Build an Insect Hotel: Boost Biodiversity and Shelter for Garden Insects


Bram Valé

MSc Student in Animal Sciences and Resilient Farming

Share it:

Insect hotels have received increased attention over the last few years, with the general public becoming more aware of insects’ disappearance globally.

The numbers do not lie; 40% of the insect species are in decline, with an additional third endangered. The loss of insect abundance (populations) and diversity has detrimental effects on the whole ecosystem. For example, the lesser Kestrel, which has 40% of its breeding population, has been decreasing by 6% per year since 2012. The main driver of this stark decline is the reduced availability of large grasshoppers and crickets, vital for lesser Kestrel nestlings. This shows the effects of the loss of the insect population, which has been linked to land use change and the intensification of agriculture, which uses pesticides. One way to counter the decrease in insect species is by restricting pesticide use, prioritizing organic product consumption, and planting more flowering species in otherwise barren places. Another way to facilitate shelter for a wide variety of species is placing an insect hotel in a garden.

What is an insect hotel?

An insect hotel is a construction that facilitates the shelter and resting places for various insect species. The houses are often sold as a way for consumers to increase the insect diversity in their gardens. However, only placing the hotel is not sufficient to help the insects; the surroundings of the hotel should also cater to their needs; otherwise, they will not be able to populate it.

Layers of an Insect Hotel

Not all insects need the same materials and surroundings for their shelter or hibernation spots. Firstly, there is a distinction between flying insects and non-flying insects. For the flying insects, their shelters need to be placed higher off the ground to create safety. On the other hand, most of the more robust non-flying insects, for example, beetle species, need easily reachable areas close to the ground. To satisfy these preferences, the insect’s layers are often placed in a certain way. These layers are often lacking in mass-produced insect hotels, which are often shaped like houses with different compartments. Examples of the layer and the species associated with it are wooden logs with several holes for solitary bees, pine cones for ladybugs, stones with wood chips for beetles, and the straw and clippings provide an overall habitat for generalist insects.

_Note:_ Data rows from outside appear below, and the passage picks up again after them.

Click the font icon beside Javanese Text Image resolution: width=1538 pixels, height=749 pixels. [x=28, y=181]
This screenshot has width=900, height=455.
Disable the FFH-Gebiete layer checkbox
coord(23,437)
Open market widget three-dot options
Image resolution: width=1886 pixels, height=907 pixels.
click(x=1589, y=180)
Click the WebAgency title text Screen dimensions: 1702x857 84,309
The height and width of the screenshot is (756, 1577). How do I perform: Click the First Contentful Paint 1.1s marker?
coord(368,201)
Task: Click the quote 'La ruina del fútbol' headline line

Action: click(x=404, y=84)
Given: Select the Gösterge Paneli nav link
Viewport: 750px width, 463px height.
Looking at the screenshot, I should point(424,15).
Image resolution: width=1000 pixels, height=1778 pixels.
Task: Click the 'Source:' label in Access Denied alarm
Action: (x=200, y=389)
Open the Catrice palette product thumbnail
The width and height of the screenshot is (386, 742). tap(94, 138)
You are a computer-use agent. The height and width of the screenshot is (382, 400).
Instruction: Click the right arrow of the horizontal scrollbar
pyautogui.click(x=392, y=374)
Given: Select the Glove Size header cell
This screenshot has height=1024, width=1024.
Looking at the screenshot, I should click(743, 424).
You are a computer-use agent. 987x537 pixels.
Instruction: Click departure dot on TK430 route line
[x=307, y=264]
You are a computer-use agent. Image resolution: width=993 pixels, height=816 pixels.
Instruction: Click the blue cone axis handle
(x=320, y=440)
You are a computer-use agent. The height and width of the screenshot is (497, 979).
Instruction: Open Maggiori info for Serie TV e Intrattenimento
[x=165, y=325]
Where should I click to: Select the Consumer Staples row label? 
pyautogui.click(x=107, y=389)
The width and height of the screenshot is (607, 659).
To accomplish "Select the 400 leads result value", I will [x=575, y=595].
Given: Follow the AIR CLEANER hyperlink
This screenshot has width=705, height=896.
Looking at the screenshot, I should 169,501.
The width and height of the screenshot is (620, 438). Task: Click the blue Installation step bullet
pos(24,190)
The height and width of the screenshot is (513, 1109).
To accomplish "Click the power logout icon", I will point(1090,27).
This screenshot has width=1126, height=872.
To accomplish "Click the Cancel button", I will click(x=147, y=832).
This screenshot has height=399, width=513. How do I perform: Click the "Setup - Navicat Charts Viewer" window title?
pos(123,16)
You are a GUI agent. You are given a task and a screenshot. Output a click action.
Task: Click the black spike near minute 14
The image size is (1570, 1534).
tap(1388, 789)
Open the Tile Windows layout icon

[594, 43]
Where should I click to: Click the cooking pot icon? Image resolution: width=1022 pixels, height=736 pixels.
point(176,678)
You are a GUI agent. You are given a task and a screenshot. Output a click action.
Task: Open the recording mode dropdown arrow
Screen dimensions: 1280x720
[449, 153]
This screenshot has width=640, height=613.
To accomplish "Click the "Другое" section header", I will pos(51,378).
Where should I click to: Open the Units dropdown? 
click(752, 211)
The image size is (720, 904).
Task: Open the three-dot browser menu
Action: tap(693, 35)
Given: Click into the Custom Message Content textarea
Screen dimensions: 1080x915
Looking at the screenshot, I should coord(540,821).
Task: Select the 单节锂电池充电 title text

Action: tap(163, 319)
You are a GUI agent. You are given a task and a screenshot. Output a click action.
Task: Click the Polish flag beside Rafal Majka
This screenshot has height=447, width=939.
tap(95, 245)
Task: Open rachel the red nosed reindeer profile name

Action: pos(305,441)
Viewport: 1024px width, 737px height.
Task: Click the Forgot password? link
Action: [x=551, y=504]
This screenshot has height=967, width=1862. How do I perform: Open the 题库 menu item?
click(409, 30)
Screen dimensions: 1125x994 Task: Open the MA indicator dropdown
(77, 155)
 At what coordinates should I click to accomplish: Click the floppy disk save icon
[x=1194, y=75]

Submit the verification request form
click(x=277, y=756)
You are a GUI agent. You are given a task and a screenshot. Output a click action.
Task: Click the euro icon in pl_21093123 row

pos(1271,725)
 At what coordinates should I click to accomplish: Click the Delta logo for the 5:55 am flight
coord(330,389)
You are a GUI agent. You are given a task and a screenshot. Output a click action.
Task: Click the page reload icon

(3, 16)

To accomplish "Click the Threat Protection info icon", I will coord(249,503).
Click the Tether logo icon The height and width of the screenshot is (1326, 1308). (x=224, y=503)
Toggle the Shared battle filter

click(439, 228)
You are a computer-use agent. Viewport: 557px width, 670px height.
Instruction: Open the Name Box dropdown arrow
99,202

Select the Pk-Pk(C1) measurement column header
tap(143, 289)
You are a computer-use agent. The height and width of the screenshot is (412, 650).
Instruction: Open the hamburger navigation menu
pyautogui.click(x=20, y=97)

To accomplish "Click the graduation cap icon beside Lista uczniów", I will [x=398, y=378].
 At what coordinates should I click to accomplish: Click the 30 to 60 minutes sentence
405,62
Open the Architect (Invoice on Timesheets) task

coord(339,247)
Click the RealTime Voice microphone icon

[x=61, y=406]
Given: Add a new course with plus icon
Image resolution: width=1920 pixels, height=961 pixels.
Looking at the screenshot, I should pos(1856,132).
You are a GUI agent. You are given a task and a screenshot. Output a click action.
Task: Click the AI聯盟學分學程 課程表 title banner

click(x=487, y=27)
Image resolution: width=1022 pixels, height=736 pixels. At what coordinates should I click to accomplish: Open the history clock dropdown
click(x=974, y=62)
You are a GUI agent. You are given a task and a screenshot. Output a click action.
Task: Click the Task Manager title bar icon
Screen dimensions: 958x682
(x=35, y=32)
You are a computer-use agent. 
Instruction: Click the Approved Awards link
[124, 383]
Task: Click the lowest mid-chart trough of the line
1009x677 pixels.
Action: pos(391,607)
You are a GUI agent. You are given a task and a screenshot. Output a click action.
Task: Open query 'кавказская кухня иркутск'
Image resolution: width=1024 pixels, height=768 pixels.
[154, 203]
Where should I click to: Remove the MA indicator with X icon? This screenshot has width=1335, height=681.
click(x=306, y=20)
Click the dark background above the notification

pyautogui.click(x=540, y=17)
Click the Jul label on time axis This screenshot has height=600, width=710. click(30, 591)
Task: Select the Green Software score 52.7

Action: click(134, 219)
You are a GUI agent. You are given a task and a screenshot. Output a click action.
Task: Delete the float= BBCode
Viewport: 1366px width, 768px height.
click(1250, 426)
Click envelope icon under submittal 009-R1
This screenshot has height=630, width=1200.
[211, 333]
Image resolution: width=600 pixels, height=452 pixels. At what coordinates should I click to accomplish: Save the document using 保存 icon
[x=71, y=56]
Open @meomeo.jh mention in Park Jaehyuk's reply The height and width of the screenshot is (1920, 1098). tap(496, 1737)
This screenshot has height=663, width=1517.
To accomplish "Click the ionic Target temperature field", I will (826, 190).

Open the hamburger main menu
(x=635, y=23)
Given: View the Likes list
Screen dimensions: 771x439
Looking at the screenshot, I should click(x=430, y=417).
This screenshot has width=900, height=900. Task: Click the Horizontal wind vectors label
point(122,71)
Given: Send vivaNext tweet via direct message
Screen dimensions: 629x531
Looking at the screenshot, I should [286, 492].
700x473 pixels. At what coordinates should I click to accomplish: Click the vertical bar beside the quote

How to make an insect hotel

As mentioned before, there are different layers to an insect hotel, and it would be possible to pick and mix them. Most often, the focus is on bee species, which pollinate many flower plants. However, insects such as flies, wasps, and butterflies are often overlooked. Therefore, caring for a specific species or even a specific breed of species can be beneficial. By favoring endemic species over invasive species, the insect hotel can even be used for biodiversity conservation. However, it is good to do proper research on this since having the wrong diameters or materials that are preferred by invasive species can do more harm than good for the ecosystem. Luckily, there is a significant amount of information available on the preferred diameters of holes for (solitary) bee species or for wood-drilling insects; it mostly ranges between 2-13 mm, as can be seen in the picture below. The holes’ depth changes with the holes’ diameter; bigger diameters require deeper holes. Holes up to 6 mm diameter should be 5-12 cm deep, and holes bigger than 6mm should be 12-15 cm deep. These depths should be taken into account when drilling the wooden logs. Next, this article will show methods to create your own insect hotel and what materials are needed. Since the aim of this article is to increase knowledge on insect hotel purposes and promote the spread of insect hotels, the article is meant to be easily accessible and reproducible at a low to no cost. Based on materials that are often seen as waste products or as plentiful.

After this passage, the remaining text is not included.